Splenic laceration - AAST grade IV

Case contributed by Lemuel Marquez Narcise
Diagnosis certain


Young man involved in a surfing accident. Presented with abdominal pain and left upper quadrant tenderness in the emergency room. Decreasing hemoglobin count during admission.

Patient Data

Age: 20 years
Gender: Male

Contrast-enhanced representative axial and coronal CT images of the upper abdomen showing patchy hypodense areas in the mid to inferior segment of the spleen extending to the hilum and is surrounded by irregular contrast enhancement, which constitutes >25% devascularization.

There is note of peripheral contrast extravasation seen in the perirenal space.  Free intraperitoneal fluid collection is also seen at the perihepatic, perisplenic, hepatorenal, and splenorenal regions.

DSA study prior to Embo


Preliminary DSA studies prior to embolization, with catheter directed through the celiac axis and as well as selective angiography of the splenic artery, showing smudgy areas in the mid to inferior segment of the spleen.  This is indicative of active contrast extravasation from the lacerated segmental and trabecular vessels supplying this region.

Note contrast material filling the left renal collecting system, as a result of contrast injection from the CT exam.

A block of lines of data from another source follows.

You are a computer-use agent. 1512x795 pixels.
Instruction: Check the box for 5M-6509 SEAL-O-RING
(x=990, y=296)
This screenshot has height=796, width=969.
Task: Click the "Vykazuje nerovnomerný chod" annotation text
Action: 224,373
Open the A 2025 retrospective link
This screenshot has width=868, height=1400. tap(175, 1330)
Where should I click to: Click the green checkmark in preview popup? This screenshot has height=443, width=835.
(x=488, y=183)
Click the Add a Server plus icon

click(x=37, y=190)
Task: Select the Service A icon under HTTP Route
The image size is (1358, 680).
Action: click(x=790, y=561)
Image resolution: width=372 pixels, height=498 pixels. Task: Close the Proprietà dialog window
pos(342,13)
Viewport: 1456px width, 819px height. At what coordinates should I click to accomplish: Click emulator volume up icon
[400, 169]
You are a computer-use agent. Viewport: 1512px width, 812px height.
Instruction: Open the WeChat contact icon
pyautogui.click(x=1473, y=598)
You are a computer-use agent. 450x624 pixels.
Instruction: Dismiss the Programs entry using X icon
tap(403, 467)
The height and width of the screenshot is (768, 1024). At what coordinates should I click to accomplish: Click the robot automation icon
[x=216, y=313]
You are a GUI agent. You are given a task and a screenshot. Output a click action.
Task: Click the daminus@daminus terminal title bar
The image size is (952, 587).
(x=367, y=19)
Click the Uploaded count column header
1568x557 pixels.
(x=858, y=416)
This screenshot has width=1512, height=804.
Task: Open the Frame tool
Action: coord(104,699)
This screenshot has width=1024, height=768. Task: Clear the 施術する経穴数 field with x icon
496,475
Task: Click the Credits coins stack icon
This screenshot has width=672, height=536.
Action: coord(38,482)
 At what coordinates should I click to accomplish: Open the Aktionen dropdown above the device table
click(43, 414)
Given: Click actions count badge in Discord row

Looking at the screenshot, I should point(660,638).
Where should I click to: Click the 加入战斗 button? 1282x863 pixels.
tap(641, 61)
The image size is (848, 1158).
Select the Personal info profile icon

DSA study after embolization


The areas with active contrast extravasation were injected with polyvinyl alcohol (PVA) embolization particles.  Post embolization DSA showing selective occlusion of the segmental branch vessels, previously noted to have smudgy appearance.  Patchy faint areas of opacification in the mid to inferior segment of the spleen indicative of the distribution of embolization particles.

Case Discussion

Injury to the spleen is usually secondary to blunt trauma.  The arterial vessels of the spleen lack anastomoses and the spleen can be divided into vascular segments, which allows for subtotal splenectomy or splenorraphy.  In this case, there is evidence of laceration extending to the hilum, and devascularization which appears to involve >25% of the spleen in keeping with AAST grade IV splenic injury. The primary goal was to stop active bleeding from the lacerated segmental and trabecular vessels.  After selective embolization, the hemoglobin count of the patient stabilized.